ABOUT THIS EXERCISE:
Extract exactly and only the lines of the data below, starting at the line with "Click the @marwilliamson" and stopping after the final line.

··· RECORDS SHOWN ···

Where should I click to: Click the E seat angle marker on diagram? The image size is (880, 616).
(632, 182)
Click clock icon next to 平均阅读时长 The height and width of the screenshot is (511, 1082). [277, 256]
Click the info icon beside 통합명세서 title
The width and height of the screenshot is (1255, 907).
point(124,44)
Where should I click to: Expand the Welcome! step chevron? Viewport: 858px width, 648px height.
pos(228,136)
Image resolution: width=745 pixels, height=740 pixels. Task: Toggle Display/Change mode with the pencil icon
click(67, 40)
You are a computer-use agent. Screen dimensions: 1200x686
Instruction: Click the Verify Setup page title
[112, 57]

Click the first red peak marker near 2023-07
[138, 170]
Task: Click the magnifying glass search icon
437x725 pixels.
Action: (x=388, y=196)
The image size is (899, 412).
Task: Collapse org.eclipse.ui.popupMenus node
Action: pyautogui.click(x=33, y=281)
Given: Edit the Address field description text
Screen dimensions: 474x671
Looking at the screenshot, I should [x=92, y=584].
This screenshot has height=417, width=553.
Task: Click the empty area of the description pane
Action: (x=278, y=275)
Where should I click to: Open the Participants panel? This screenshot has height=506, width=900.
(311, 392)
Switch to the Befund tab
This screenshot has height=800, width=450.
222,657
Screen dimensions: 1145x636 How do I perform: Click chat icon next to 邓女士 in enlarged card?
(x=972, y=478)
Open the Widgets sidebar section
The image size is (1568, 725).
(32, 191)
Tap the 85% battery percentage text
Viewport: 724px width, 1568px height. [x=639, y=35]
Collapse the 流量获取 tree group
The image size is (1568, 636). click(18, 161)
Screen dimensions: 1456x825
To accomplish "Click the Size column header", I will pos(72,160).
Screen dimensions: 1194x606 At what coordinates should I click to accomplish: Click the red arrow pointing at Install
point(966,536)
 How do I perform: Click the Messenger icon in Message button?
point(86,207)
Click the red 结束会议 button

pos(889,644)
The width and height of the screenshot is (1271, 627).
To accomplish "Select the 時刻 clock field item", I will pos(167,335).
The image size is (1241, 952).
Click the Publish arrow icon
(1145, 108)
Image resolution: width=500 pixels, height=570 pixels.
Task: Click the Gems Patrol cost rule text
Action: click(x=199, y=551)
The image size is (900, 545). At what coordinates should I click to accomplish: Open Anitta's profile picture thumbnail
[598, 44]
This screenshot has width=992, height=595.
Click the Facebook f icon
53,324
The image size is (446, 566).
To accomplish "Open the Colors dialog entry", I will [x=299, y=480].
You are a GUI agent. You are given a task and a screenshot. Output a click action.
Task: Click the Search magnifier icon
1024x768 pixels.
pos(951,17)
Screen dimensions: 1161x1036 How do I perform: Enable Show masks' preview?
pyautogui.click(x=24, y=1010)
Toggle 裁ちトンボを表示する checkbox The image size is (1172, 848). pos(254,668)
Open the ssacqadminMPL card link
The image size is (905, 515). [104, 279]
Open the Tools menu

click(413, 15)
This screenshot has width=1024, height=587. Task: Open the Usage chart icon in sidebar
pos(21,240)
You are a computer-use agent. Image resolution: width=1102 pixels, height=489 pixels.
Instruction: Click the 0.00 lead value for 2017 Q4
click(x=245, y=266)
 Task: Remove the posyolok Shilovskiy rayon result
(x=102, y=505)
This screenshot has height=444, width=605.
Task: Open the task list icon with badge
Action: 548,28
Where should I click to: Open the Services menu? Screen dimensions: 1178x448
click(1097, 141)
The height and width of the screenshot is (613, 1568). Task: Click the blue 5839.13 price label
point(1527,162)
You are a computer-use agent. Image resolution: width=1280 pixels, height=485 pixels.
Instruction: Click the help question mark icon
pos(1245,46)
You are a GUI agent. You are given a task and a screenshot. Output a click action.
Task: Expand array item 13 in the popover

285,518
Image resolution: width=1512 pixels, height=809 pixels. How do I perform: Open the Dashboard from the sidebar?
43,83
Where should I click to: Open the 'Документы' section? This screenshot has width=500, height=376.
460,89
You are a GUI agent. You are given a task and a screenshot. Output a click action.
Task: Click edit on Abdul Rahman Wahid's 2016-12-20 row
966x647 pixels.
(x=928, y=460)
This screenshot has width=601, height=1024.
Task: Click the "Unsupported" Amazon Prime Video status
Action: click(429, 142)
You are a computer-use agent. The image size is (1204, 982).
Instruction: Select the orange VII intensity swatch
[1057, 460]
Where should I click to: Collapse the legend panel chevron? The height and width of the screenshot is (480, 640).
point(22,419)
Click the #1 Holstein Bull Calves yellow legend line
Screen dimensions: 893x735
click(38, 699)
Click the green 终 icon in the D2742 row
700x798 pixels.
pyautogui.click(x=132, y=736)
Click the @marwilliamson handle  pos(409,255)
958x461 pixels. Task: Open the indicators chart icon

···

YOUR RESPONSE:
Click the @marwilliamson handle  pos(409,255)
958x461 pixels. Task: Open the indicators chart icon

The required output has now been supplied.